_BRIEF_
Even the shortest line counts, so transcribe all the data exactly.

[Collected data]
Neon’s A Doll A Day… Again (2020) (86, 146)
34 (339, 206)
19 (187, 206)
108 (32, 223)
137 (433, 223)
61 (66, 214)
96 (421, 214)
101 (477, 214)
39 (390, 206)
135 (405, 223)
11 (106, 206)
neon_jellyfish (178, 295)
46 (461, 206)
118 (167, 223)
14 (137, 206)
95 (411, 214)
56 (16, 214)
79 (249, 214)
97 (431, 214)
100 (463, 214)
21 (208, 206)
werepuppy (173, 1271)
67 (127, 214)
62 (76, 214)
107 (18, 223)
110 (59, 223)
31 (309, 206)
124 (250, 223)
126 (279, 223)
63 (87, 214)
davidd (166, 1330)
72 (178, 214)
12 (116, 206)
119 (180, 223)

_TASK SOLUTION_
Neon’s A Doll A Day… Again (2020) (86, 146)
34 (339, 206)
19 (187, 206)
108 (32, 223)
137 (433, 223)
61 (66, 214)
96 (421, 214)
101 (477, 214)
39 (390, 206)
135 (405, 223)
11 (106, 206)
neon_jellyfish (178, 295)
46 (461, 206)
118 (167, 223)
14 (137, 206)
95 (411, 214)
56 (16, 214)
79 (249, 214)
97 (431, 214)
100 (463, 214)
21 (208, 206)
werepuppy (173, 1271)
67 (127, 214)
62 (76, 214)
107 (18, 223)
110 (59, 223)
31 (309, 206)
124 (250, 223)
126 (279, 223)
63 (87, 214)
davidd (166, 1330)
72 (178, 214)
12 (116, 206)
119 (180, 223)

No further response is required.